> PROBLEM TO SOLVE:
Continue the comment thread below about Iraq and Saddam, picking up right after its last line.

> GIVEN PASSAGE:
____

THAT could be a major problem.

On the other hand, what WE forget when we constantly bring up '91 is that that was prior to 9/11 and our awareness of the Islamic threat.

It could be said that whatever problems came about because we did NOT remove Saddam back then could be dealt with as they came up. Meanwhile leaving him alone left us free to handle other matters--which, of course, Clinton ignored anyway.

terrye said...


Things may change but it will never be in the best interests of the United States for people in Baghdad to get blown up going to the market. I am talking about common sense things that can be done to improve the security situation over there. We do not need to make it a forever kind of thing.

loner said...

When you're the major military and economic power in the known universe and your aim is not to conquer and then rule where you do not already rule, stability is, by definition, a good thing.

truepeers said...

____

> MATERIAL:
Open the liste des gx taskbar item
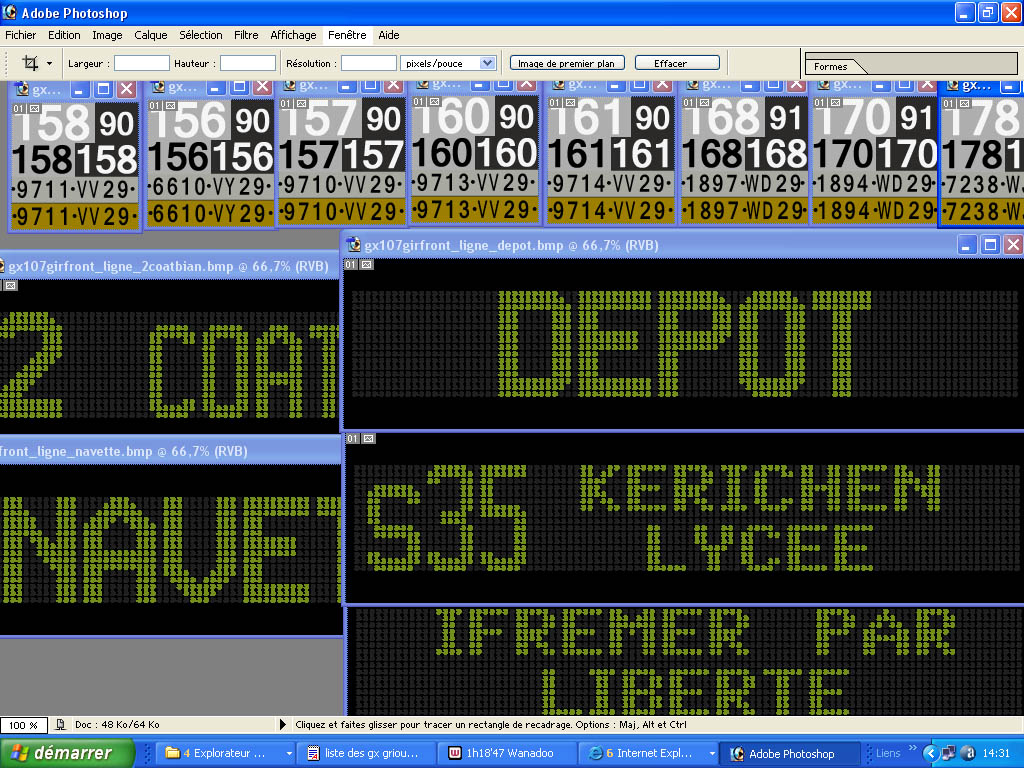This screenshot has height=768, width=1024. coord(370,753)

____

> SOLVED PROBLEM:
I didn't want to suggest that I thought you or anyone here was Scowcraftian. What I'm suggesting is that security in that Baghdad marketplace depends a lot on how committed the stronger parties appear to be to providing it for the long term. If "realists" could make serious committments to fighting evil as their first move, instead of making "realism" a coy word for vainly attempting to manipulate evil to one's own interests, so that the party can continue at home without too many sacrfices, they would actually be considered "naive" missionaries, not "hard-headed" realists.

What does common sense tell us? Is it more naive to fight or to attempt to manipulate evil?

truepeers said...


why make the choice conquer or stability? Is stability really a possibility in a world where everyone who is not the dominant power resents or admires your power and is in some kind of rivalry or alliance with you to get a piece of it? Perhaps "stability" (i.e. remaining in power) is a question of dividing your would-be rivals for and against you, or multiplying the objects over which the parties compete. But you can do neither without setting an agenda for change, which may of course fail if you're not good at the game because you can't choose between imperialism or nation-building, the only options on the table for one party or another to effect.

loner said...


I did not imply a choice. I stated that a stable world is "by definition" a good thing when you are what the United States of America, in fact, is.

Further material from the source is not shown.